▸ **Exercise description**: Copy out again, unchanged, the listing below from the line that has "Task: Select the HE" through the line that has "Open the hamburger menu in sidebar".

==*==

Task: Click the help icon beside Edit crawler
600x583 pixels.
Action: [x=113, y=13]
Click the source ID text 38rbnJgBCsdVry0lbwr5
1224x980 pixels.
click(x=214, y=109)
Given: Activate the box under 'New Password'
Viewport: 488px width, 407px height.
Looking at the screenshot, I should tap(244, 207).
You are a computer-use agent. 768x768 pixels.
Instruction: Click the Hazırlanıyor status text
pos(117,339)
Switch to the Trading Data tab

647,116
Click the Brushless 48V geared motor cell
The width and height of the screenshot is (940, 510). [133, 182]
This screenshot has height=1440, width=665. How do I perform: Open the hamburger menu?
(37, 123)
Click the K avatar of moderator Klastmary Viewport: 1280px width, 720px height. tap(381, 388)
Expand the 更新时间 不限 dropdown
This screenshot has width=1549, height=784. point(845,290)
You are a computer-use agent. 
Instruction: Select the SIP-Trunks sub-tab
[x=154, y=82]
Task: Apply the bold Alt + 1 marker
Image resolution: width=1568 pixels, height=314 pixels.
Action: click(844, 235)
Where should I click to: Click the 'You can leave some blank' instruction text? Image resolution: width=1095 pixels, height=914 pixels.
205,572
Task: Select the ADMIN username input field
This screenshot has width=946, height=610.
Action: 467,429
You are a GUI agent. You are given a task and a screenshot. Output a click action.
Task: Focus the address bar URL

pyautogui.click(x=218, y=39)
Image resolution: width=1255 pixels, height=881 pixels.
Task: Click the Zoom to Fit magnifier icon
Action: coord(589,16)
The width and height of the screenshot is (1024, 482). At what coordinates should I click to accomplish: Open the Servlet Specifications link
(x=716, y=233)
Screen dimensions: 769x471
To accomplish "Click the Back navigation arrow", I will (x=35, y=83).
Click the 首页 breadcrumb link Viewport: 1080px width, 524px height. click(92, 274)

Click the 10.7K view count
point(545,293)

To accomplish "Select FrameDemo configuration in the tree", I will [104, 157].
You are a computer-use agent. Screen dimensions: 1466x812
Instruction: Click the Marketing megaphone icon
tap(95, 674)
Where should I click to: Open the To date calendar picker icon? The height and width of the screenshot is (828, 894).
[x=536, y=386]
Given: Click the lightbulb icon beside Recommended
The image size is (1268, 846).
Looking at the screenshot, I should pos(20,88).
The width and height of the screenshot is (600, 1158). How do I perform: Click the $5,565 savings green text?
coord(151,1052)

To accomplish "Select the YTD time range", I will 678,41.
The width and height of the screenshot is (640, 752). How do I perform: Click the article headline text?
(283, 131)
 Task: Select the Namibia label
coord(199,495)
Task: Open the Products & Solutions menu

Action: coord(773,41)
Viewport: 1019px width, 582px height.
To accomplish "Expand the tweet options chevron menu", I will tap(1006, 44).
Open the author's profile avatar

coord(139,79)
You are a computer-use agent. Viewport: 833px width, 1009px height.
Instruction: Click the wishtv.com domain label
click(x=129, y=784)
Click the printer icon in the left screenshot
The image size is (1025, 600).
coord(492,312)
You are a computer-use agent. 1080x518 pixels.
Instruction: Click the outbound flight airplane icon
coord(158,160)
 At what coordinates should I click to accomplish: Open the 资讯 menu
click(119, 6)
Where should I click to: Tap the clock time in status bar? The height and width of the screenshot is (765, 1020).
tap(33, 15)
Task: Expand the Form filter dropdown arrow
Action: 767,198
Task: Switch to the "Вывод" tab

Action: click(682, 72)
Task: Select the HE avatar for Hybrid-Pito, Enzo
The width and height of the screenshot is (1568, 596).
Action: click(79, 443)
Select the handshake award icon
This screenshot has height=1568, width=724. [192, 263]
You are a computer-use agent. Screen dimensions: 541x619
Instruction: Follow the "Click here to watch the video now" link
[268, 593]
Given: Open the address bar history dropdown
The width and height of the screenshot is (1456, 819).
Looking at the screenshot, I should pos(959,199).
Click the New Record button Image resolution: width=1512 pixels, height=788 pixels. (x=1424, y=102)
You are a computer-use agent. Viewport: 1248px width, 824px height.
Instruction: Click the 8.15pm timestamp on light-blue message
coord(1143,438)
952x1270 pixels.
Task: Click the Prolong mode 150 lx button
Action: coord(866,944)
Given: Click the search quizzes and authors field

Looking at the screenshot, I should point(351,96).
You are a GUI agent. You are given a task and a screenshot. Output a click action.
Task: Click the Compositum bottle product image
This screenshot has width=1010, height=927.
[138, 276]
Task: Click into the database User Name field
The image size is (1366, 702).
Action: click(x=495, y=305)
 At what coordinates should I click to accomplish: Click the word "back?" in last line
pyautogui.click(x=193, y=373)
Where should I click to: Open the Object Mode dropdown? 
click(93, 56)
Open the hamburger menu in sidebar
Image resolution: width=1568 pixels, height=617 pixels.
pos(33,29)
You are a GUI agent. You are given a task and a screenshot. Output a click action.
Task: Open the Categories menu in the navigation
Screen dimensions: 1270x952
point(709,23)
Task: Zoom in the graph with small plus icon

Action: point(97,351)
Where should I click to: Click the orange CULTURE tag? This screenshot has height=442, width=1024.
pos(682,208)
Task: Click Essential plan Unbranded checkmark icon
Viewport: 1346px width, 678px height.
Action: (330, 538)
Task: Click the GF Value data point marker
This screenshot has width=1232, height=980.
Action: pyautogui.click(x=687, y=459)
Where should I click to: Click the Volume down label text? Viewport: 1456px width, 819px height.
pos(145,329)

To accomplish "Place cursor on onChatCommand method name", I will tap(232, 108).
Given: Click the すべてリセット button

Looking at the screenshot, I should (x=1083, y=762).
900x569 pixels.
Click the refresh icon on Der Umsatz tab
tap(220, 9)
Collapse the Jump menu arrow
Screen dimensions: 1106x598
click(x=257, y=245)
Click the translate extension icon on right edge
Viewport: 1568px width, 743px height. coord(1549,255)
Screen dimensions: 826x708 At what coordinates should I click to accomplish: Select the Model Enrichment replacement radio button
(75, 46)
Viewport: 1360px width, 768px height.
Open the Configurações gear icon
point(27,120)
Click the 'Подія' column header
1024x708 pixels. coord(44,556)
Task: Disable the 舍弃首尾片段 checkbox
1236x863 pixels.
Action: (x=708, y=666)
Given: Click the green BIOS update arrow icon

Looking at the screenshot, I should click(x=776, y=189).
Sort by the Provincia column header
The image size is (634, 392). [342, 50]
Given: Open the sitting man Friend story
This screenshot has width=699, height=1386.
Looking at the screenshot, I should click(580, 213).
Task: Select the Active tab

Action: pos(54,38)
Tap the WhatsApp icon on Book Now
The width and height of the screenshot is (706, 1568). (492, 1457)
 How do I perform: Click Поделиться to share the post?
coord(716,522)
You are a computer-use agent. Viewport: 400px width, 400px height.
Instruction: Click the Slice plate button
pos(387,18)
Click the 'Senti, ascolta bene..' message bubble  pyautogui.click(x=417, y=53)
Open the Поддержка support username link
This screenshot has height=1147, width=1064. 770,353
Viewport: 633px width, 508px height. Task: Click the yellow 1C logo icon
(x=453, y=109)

==*==

▸ **Output for this task**:
Task: Select the HE avatar for Hybrid-Pito, Enzo
The width and height of the screenshot is (1568, 596).
Action: click(79, 443)
Select the handshake award icon
This screenshot has height=1568, width=724. [192, 263]
You are a computer-use agent. Screen dimensions: 541x619
Instruction: Follow the "Click here to watch the video now" link
[268, 593]
Given: Open the address bar history dropdown
The width and height of the screenshot is (1456, 819).
Looking at the screenshot, I should pos(959,199).
Click the New Record button Image resolution: width=1512 pixels, height=788 pixels. (x=1424, y=102)
You are a computer-use agent. Viewport: 1248px width, 824px height.
Instruction: Click the 8.15pm timestamp on light-blue message
coord(1143,438)
952x1270 pixels.
Task: Click the Prolong mode 150 lx button
Action: coord(866,944)
Given: Click the search quizzes and authors field

Looking at the screenshot, I should point(351,96).
You are a GUI agent. You are given a task and a screenshot. Output a click action.
Task: Click the Compositum bottle product image
This screenshot has width=1010, height=927.
[138, 276]
Task: Click into the database User Name field
The image size is (1366, 702).
Action: click(x=495, y=305)
 At what coordinates should I click to accomplish: Click the word "back?" in last line
pyautogui.click(x=193, y=373)
Where should I click to: Open the Object Mode dropdown? 
click(93, 56)
Open the hamburger menu in sidebar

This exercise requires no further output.